Any solution to healthcare will need to emphasize continuous innovation. Read Andy Kessler’s “The End of Medicine” where he looked for opportunities to profit from scale and found that “doctors don’t scale,” that is, healthcare that depends on personal interventions will inevitably cost more as it gets bigger. Technology is not the end-all but it has to be used a lot more than it is (and it will be, from electronic health records management through smart diagnostics and biomarkers to pharmacogenomics and data-mining).

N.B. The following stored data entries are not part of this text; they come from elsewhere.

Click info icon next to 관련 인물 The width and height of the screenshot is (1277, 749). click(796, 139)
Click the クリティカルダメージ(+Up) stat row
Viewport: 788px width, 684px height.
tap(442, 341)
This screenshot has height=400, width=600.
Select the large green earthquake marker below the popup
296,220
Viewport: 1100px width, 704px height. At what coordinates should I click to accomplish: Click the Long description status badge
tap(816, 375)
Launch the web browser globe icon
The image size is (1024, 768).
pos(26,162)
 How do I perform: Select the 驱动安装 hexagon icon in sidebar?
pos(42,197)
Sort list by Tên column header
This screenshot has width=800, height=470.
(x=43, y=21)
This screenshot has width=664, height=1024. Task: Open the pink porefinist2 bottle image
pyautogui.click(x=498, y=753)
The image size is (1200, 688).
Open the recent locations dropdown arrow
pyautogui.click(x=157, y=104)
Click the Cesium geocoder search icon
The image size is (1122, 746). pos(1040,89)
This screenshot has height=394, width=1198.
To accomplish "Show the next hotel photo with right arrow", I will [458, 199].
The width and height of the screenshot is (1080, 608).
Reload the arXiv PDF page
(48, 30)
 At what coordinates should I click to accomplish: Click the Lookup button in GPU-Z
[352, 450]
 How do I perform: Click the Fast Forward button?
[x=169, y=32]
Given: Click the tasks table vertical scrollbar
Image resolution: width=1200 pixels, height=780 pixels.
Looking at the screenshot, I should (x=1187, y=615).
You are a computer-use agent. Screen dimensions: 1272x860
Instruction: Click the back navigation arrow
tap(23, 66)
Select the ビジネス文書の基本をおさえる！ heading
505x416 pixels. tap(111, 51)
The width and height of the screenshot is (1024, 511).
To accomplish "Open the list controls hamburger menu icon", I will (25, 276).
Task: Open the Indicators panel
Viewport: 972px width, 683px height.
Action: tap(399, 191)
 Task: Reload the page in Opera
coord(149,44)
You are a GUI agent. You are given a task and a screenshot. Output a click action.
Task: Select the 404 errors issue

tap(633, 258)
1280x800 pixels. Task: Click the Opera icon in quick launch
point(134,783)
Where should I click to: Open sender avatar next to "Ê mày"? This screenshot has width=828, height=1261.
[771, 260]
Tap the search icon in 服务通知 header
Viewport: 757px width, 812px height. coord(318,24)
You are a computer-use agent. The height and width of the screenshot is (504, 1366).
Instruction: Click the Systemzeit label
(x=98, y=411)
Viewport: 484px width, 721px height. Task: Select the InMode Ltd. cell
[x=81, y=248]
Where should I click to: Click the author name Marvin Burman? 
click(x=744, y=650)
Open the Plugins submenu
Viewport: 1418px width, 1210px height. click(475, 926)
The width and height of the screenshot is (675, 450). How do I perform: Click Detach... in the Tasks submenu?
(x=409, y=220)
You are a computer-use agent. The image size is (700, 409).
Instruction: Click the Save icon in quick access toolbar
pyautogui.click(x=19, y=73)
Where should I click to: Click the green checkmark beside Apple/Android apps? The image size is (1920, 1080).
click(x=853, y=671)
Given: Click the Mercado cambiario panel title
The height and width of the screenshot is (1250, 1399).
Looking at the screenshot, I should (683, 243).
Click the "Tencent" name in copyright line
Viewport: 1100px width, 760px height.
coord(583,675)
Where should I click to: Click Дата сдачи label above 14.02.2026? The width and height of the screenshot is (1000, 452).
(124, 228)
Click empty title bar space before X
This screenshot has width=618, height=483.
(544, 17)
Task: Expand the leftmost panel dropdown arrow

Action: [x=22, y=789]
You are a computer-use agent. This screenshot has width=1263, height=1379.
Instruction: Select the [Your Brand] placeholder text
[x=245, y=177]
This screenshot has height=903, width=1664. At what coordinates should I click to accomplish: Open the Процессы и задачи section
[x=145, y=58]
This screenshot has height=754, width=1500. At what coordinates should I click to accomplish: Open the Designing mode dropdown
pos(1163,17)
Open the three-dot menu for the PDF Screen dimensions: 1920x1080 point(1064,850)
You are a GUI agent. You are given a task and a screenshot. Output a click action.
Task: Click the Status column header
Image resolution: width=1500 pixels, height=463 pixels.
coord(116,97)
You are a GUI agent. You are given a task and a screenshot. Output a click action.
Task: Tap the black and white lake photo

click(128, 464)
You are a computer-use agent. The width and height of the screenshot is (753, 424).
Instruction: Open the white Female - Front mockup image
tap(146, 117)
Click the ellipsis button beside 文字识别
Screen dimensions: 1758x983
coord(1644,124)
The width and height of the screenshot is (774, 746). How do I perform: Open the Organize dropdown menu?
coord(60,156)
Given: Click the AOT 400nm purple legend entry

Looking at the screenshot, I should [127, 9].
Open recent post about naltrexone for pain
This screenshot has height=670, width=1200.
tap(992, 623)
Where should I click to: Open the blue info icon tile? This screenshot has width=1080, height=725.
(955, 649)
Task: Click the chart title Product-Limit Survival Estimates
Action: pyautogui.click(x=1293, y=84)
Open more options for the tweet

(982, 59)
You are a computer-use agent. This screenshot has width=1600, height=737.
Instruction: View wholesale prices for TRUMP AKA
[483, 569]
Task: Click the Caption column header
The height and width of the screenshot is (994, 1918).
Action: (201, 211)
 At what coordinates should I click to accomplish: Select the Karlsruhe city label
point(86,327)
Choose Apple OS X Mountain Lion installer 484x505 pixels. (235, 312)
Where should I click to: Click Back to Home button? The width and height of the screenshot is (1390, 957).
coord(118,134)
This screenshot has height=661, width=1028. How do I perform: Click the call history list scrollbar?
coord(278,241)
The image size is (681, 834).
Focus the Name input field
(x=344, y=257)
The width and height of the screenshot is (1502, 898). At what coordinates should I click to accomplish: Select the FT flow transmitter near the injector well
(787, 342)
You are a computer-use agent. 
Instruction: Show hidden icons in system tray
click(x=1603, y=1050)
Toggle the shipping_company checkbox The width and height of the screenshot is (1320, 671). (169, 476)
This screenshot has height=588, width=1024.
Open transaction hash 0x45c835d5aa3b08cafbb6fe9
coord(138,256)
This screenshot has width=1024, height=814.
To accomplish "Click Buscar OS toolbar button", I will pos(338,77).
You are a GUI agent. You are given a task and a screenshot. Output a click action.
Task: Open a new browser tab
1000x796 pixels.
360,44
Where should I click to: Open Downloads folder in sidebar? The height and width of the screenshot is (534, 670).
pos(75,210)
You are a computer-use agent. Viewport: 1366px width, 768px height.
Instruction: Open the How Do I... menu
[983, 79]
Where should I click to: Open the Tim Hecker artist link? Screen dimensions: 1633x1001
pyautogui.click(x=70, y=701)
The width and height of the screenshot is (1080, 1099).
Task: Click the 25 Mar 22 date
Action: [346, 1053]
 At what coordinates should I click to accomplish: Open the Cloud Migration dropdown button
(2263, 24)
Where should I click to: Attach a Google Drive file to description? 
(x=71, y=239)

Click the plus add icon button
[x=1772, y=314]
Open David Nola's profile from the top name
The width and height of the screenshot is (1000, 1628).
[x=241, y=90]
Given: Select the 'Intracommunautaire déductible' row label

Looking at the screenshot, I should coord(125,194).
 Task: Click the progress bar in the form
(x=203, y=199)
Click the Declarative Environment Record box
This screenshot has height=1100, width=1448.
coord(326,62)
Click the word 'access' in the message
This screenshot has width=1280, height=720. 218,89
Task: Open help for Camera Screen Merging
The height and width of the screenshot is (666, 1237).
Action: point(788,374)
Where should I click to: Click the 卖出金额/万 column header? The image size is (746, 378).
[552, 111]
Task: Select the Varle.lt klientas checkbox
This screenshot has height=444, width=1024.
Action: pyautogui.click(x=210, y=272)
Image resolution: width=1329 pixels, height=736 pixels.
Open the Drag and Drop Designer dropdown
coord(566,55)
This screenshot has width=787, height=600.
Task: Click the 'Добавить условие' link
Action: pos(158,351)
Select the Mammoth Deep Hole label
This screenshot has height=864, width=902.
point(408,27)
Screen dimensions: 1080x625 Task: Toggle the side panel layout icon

Which leads me to my one main beef with the good doctor’s suggested changes in healthcare: to ban or discourage “me too” drugs. Nobody sets out to build a me-too product. What happens is, everybody in pharma R&D learns about/participates in the same biological and chemical breakthroughs at the same time. Statin drugs are a great example. Lowering LDL was seen to have big positive effects, everybody raced to build a statin. They all arrived on the market at roughly the same time. So for each of the innovators it was a “pioneer” product in development; but for the market where they all showed up, it looked like a bunch of “me too” products. Except they’re not “me too.” Even tiny changes in chemical structure or formulation can have huge effects. One statin is not like another, and don’t ever let the pharmacist or doctor try to tell you otherwise. If you can get exactly the same substance cheaper (e.g. when the patent expires and the true generic arrives), go for it. But if somebody wants to switch you from say Zocor to Lipitor (or, more likely, the reverse), be careful. They are not the same stuff, anymore than a Yugo is a Dodge pickup. One last angle on “me too” is that people launch a drug for the indication about which they have the most knowledge and confidence that it will add value (safe and efficacious). As they learn more from its use in the population, they may add new indications. Sometimes these are surprisingly different and quite unexpected. Cancer meds are a case in point. And thalidomide is an example of the “Whodathunkit” effect. A drug approved for morning sickness in the 1950′s and withdrawn after it was found to cause birth defects, turns out to be a powerful anti-cancer medicine. People are now pursuing ‘me too” versions of thalidomide, in the sense that they are exploring chemical analogues with more punch and fewer side effects. That is what innovation looks like. You can’t legislate it with a rule against “me too.” If something is truly “me too,” then nobody will pay for it. It can have its fine little patent, but it will be a market dud and the patent will be irrelevant.
Sorry for the length, I am in the pharma R&D innovation business.